[Extract to read]
_ _ _ _ _

This understanding also provides useful information regarding the global phase diagram of a QSL, especially its proximate phases and the phase transitions between them. For instance, condensation of electric or magnetic charges can drive the U(1) QSL to a short-range entangled phase, whose nature (*e.g., *symmetry-breaking pattern) depends on the properties of the condensed charges Motrunich and Senthil (2005). Symmetry considerations are crucial in determining the properties of these proximate phases.
A given set of global symmetries can have qualitatively distinct realizations in a QSL, in the sense that QSLs with different symmetry realizations can have symmetry-protected distinctions (see Fig. 1). These different QSLs are referred to as symmetry-enriched QSLs under this symmetry.
Building on the preliminary work in Ref. Wang and Senthil (2013), gauge theories enriched by time reversal symmetry were first classified in Ref. Wang and Senthil (2016). A systematic framework for the classification of generic symmetry-enriched gauge theories was then proposed in Ref. Zou et al. (2018), and this framework was applied to obtain the classifications of some rather nontrivial examples. In this framework, the bulk properties of a symmetry-enriched gauge theory is characterized by statistics and the symmetry properties of the elementary electric charge and magnetic monopole of the theory, and its surface properties can be further enriched by weakly coupling it with a symmetry-protected topological (SPT) phase. In this paper, we will focus on the bulk properties of a symmetry-enriched gauge theory.
To completely specify the symmetry properties of a U(1) QSL, we need to know how symmetries act on the elementary electric charge and magnetic monopole, known as the symmetry fractionalization patterns. The symmetry actions on the elementary eletric charge and on the magnetic monopole are naively independent, but some of their combinations turn out to be anomalous, *i.e., *a gauge theory with certain symmetry fractionalization patterns cannot be realizable in any (3+1)d lattice spin system if the symmetry is implemented in an on-site manner, and it can only be realized as a boundary of a (4+1)d system. Ref. Zou et al. (2018) proposed a general physics-based method to detect such anomalies, and many nontrivial examples were demonstrated therein.
However, despite being general, systematic and physically intuitive, the method employed in Ref. Zou et al. (2018) can be sometimes sophisticated to implement. It is thus desirable to have a mathematical classification of anomalies, and a formula that indicates whether a symmetry fractionalization pattern is anomalous or not, and if it is anomalous, what kind of (4+1)d system can adopt this anomalous gauge theory as its boundary. Furthermore, it is desirable if this anomaly formula can be formulated purely in terms of the physical symmetry quantum numbers of the elementary electric charge and magnetic monopole.
The main goal of this paper is to develop such a systematic understanding of anomalies in symmetry-enriched U(1) gauge theories. As we will see, there are in fact two layers of anomalies: the first of them, the deconfinement anomaly, obstructs the deconfinment of the fractional excitations, rendering the notion of symmetry fractionalization ill-defined. When the first anomaly is absent, the second anomaly indicates whether the system has to live on the boundary of a (4+1)d nontrivial SPT phase. This is the more familiar ’t Hooft anomaly.

_ _ _ _ _

[Provided material]
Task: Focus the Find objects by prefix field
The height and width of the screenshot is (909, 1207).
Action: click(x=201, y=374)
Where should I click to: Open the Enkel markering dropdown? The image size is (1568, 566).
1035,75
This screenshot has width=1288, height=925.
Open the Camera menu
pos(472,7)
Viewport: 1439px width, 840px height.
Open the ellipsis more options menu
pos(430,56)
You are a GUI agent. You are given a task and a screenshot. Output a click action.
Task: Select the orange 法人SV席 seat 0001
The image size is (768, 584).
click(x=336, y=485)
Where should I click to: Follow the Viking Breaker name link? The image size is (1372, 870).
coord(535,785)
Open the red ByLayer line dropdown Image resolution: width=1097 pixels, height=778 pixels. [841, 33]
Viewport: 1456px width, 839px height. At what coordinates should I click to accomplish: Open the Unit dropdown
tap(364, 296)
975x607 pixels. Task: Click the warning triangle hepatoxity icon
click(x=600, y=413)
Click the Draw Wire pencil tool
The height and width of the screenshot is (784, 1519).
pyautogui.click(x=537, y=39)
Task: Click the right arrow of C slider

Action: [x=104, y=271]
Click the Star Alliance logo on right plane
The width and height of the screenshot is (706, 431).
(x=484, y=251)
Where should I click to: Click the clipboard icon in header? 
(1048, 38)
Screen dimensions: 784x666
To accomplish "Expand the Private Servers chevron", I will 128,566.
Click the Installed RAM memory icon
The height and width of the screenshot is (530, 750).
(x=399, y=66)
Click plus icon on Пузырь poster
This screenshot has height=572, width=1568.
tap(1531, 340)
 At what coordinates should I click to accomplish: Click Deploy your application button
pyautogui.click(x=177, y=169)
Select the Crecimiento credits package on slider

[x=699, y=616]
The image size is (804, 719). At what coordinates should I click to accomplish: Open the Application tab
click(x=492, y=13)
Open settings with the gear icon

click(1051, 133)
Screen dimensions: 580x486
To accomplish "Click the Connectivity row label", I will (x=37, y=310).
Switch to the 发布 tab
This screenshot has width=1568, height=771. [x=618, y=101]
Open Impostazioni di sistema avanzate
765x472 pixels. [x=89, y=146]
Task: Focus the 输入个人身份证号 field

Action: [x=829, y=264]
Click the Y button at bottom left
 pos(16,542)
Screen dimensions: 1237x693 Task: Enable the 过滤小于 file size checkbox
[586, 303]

_ _ _ _ _

[Written instruction 1] What two layers of anomalies does the passage on symmetry-enriched U(1) spin liquids name?
[Written instruction 2] Quote the stretch of the passage on symmetry-enriched U(1) spin liquids from "Building on the" through "symmetry-enriched gauge theory.".
The data come from a separate source, unrelated to the passage.

[Right answer 1] The deconfinement anomaly and the 't Hooft anomaly.

[Right answer 2]
Building on the preliminary work in Ref. Wang and Senthil (2013), gauge theories enriched by time reversal symmetry were first classified in Ref. Wang and Senthil (2016). A systematic framework for the classification of generic symmetry-enriched gauge theories was then proposed in Ref. Zou et al. (2018), and this framework was applied to obtain the classifications of some rather nontrivial examples. In this framework, the bulk properties of a symmetry-enriched gauge theory is characterized by statistics and the symmetry properties of the elementary electric charge and magnetic monopole of the theory, and its surface properties can be further enriched by weakly coupling it with a symmetry-protected topological (SPT) phase. In this paper, we will focus on the bulk properties of a symmetry-enriched gauge theory.